→ Die Aufgabe
Schreibe den unten stehenden Textauszug zum Gerichtsbescheid des Sozialgerichts Augsburg über eine Hinterbliebenenrente im Anschluss an seinen letzten Satz weiter.

→ Textauszug
((

Sozialgericht Augsburg Gerichtsbescheid, 22. März 2017 - S 17 R 1194/15

bei uns veröffentlicht am22.03.2017

Gericht

Sozialgericht Augsburg

Tenor

I. Die Klage gegen den Bescheid vom 12. Juni 2015 in der Gestalt des Widerspruchsbescheides vom 28. September 2015 wird abgewiesen.

II. Außergerichtliche Kosten sind nicht zu erstatten.

Tatbestand

Zwischen den Beteiligten streitig ist die Gewährung einer Hinterbliebenenrente. Die im Jahr 1935 geborene Klägerin ist marokkanische Staatsangehörige und war mit dem im Jahr 1936 geborenen und im Jahr 1971 verstorbenen Y. M. ausweislich der vorgelegten Urkunden verheiratet gewesen.

Ein am 28.03.1988 beim Rechtsvorgänger des Beklagten, der Landesversicherungsanstalt Rheinprovinz, eingegangener Antrag der Klägerin auf Gewährung von Hinterbliebenenrente war mit Bescheid vom 06.10.1988 abgelehnt worden, weil der verstorbene Y. M. zwar in Deutschland vom 27.07.1962 bis 14.12.1966 Versicherungsbeiträge zur deutschen Rentenversicherung geleistet habe, diese seien jedoch bereits mit Erstattungsbescheid der Landesversicherungsanstalt Rheinprovinz vom 27.03.1969 erstattet worden, so dass keine Ansprüche aus dem Versicherungsverhältnis mehr bestünden.

))

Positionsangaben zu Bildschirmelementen
((

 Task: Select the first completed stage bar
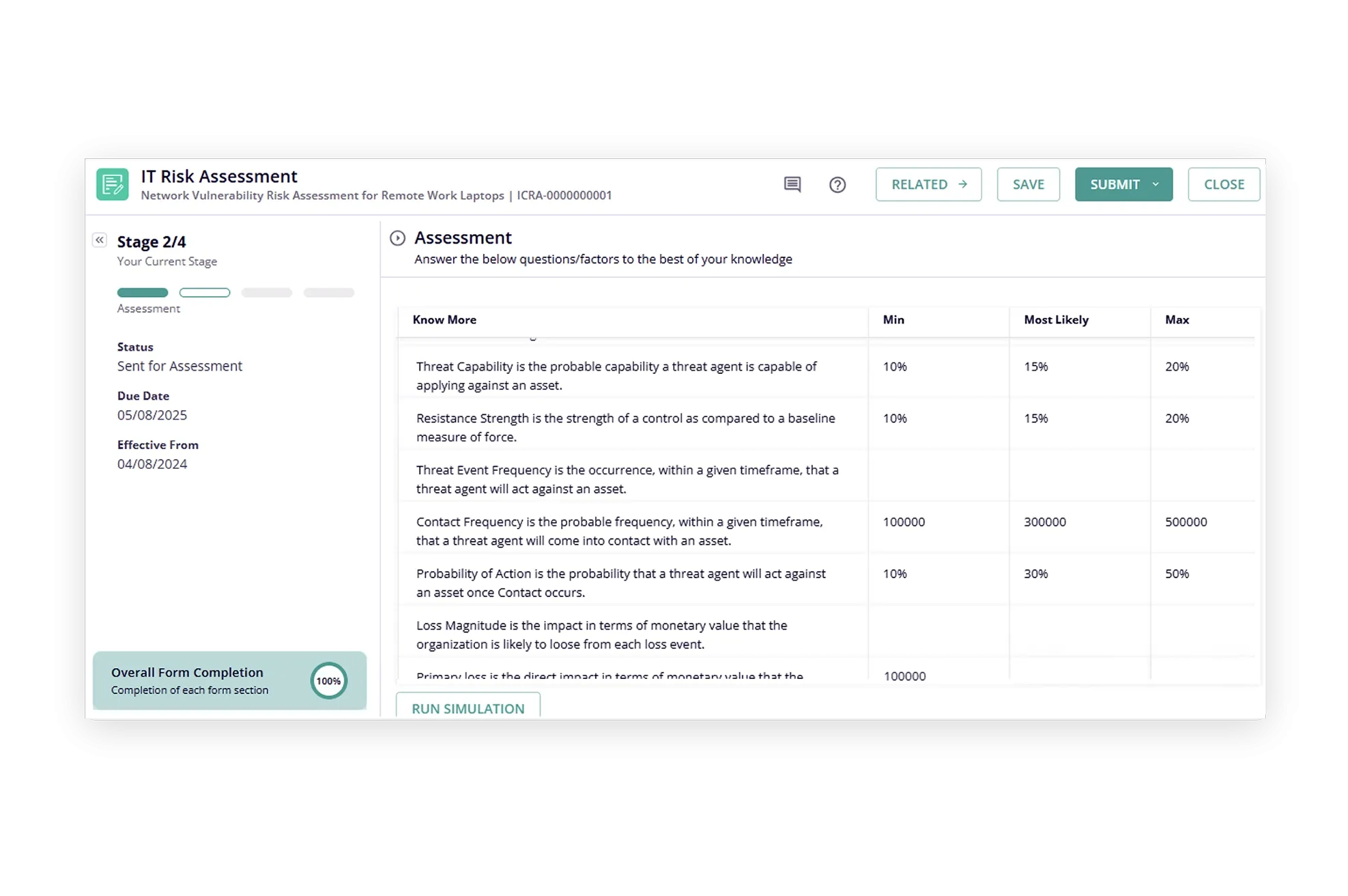coord(142,292)
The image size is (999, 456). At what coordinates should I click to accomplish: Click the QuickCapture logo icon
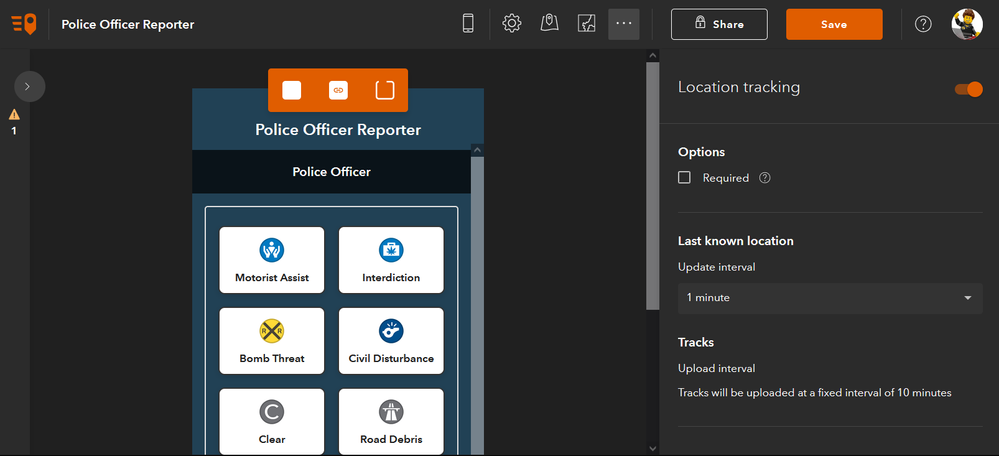pyautogui.click(x=27, y=24)
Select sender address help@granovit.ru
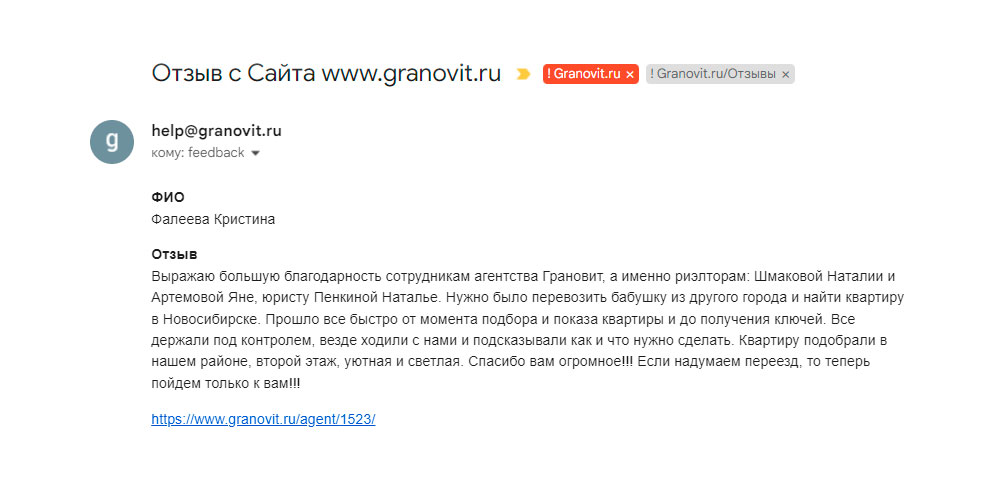 [x=216, y=131]
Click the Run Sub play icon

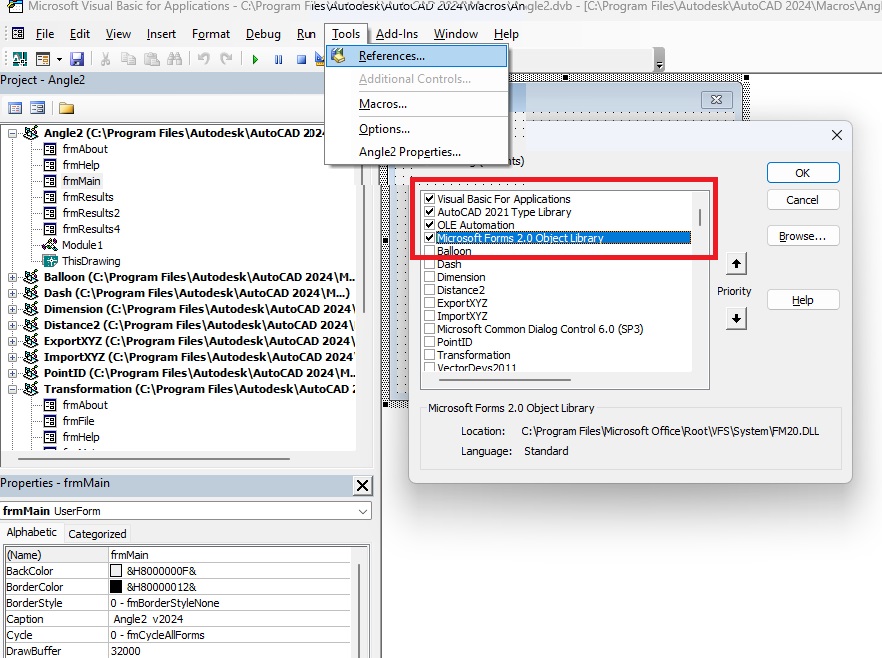pos(255,60)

))

→ Lösung der Aufgabe
Mit Schreiben vom 03.04.2015, eingegangen am 17.04.2015, stellte die Klägerin bei der Beklagten erneut Antrag auf Hinterbliebenenrente aus der Versicherung des Y. M …

Mit Bescheid vom 12.06.2015 lehnte die Beklagte nach Beiziehung der Versicherungsakte den Antrag vom 17.04.2015 auf Gewährung einer Hinterbliebenenrente ab, da eine Erstattung der ehemals geleisteten Beitragszahlung vom 14.12.1966 bis 27.03.1969 erfolgt sei und Ansprüche hieraus deshalb nicht mehr bestünden.

Die Klägerin erhob gegen diesen Bescheid am 03.09.2015 Widerspruch unter Verweis auf die erfolgte Beschäftigung in Deutschland und eine schwierige finanzielle Lage der Familie des Verstorbenen.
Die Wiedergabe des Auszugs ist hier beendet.